───── DATASET ENTRIES ─────

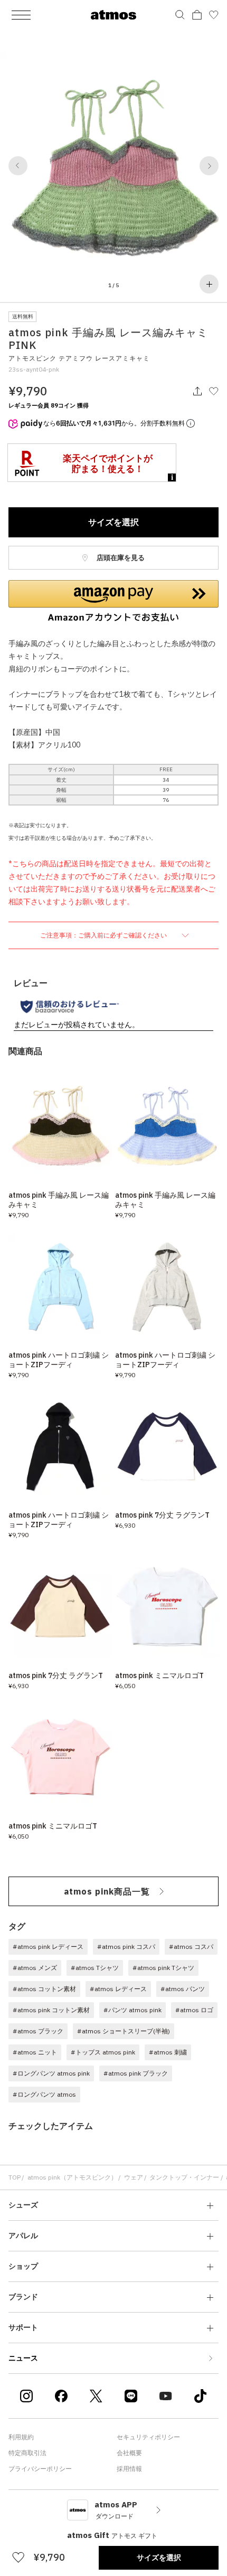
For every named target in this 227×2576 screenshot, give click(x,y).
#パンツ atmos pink (132, 2010)
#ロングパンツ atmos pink (51, 2073)
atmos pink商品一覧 (107, 1891)
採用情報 (129, 2469)
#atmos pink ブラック (135, 2073)
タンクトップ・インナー (184, 2177)
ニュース (23, 2358)
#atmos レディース (118, 1989)
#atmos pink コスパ (126, 1946)
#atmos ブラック (38, 2031)
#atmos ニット (35, 2052)
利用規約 (21, 2437)
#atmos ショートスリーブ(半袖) (123, 2031)
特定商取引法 (27, 2453)
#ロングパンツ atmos (44, 2094)
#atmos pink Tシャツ (163, 1968)
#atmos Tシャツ (95, 1968)
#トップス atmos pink (103, 2052)
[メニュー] (21, 14)
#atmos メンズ (35, 1968)
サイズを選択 (113, 522)
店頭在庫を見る (120, 557)
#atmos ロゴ (194, 2010)
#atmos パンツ (182, 1989)
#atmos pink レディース (48, 1946)
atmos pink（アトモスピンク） (72, 2177)
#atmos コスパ (191, 1946)
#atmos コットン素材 (44, 1989)
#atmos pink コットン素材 (51, 2010)
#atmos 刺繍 (168, 2052)
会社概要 (129, 2453)
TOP (14, 2177)
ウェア (133, 2177)
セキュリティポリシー (148, 2437)
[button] (17, 165)
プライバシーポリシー (40, 2469)
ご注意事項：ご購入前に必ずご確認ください (104, 935)
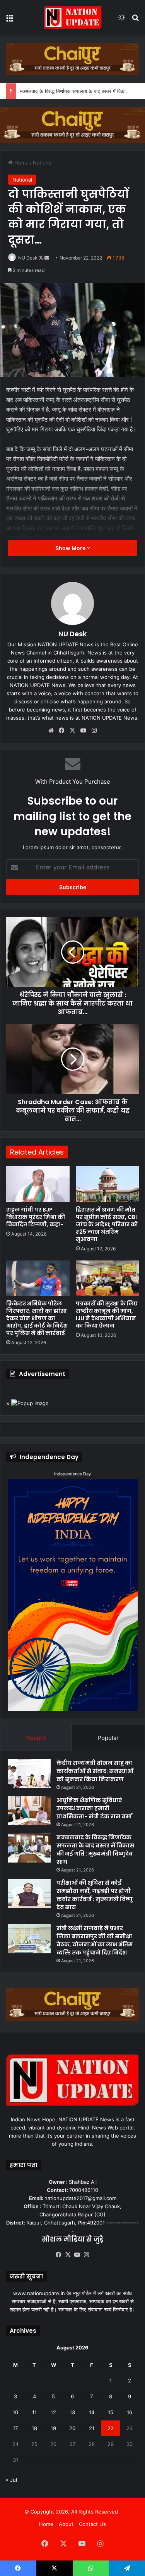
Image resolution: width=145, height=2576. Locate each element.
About (66, 2524)
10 (15, 2412)
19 (53, 2428)
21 (91, 2428)
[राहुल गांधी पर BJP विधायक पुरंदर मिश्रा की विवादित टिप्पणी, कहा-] (38, 1184)
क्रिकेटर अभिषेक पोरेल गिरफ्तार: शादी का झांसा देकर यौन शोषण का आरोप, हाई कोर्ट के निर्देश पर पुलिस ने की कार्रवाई (37, 1318)
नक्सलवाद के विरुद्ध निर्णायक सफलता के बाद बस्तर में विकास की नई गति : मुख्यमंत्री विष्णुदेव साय (95, 1849)
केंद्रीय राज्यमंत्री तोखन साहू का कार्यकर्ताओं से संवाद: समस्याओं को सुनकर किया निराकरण (94, 1771)
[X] (72, 730)
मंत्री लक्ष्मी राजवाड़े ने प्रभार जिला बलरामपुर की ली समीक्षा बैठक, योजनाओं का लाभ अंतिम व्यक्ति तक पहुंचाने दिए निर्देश (94, 1940)
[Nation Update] (73, 17)
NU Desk (28, 258)
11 (34, 2412)
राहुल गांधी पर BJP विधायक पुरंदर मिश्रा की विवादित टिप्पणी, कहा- (35, 1217)
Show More (71, 548)
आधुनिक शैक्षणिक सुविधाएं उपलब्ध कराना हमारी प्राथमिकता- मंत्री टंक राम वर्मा (94, 1808)
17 (15, 2428)
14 (91, 2412)
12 (53, 2412)
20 (72, 2428)
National (43, 162)
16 (129, 2412)
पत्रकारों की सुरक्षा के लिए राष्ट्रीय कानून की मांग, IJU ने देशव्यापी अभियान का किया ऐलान (107, 1315)
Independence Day (72, 1474)
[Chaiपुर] (72, 58)
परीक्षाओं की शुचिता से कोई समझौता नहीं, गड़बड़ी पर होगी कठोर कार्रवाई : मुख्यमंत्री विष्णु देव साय (94, 1895)
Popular (108, 1738)
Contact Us (92, 2524)
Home (21, 162)
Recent (36, 1738)
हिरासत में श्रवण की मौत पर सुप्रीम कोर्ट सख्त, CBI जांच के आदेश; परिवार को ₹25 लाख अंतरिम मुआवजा (107, 1224)
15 (110, 2412)
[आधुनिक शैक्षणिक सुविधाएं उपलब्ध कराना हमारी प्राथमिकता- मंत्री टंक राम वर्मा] (29, 1810)
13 (72, 2412)
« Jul (11, 2480)
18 (34, 2428)
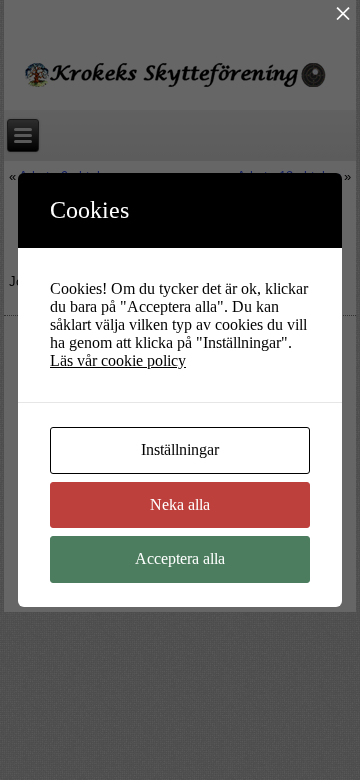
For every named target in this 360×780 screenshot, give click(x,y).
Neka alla (180, 504)
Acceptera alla (180, 558)
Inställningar (180, 449)
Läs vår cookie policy (118, 360)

─────

TASK DESCRIPTION:
Transcribe exactly the lines above, beginning at the one with "#atmos 刺繍 (168, 2052)" and going up to and including the one with "[Nation Update] (73, 17)". Pictures do not belong in the copy.

SOLUTION TO THIS EXERCISE:
#atmos 刺繍 (168, 2052)
会社概要 (129, 2453)
TOP (14, 2177)
ウェア (133, 2177)
セキュリティポリシー (148, 2437)
[button] (17, 165)
プライバシーポリシー (40, 2469)
ご注意事項：ご購入前に必ずご確認ください (104, 935)
Image resolution: width=145, height=2576. Locate each element.
About (66, 2524)
10 (15, 2412)
19 (53, 2428)
21 (91, 2428)
[राहुल गांधी पर BJP विधायक पुरंदर मिश्रा की विवादित टिप्पणी, कहा-] (38, 1184)
क्रिकेटर अभिषेक पोरेल गिरफ्तार: शादी का झांसा देकर यौन शोषण का आरोप, हाई कोर्ट के निर्देश पर पुलिस ने की कार्रवाई (37, 1318)
नक्सलवाद के विरुद्ध निर्णायक सफलता के बाद बस्तर में विकास की नई गति : मुख्यमंत्री विष्णुदेव साय (95, 1849)
केंद्रीय राज्यमंत्री तोखन साहू का कार्यकर्ताओं से संवाद: समस्याओं को सुनकर किया निराकरण (94, 1771)
[X] (72, 730)
मंत्री लक्ष्मी राजवाड़े ने प्रभार जिला बलरामपुर की ली समीक्षा बैठक, योजनाओं का लाभ अंतिम व्यक्ति तक पहुंचाने दिए निर्देश (94, 1940)
[Nation Update] (73, 17)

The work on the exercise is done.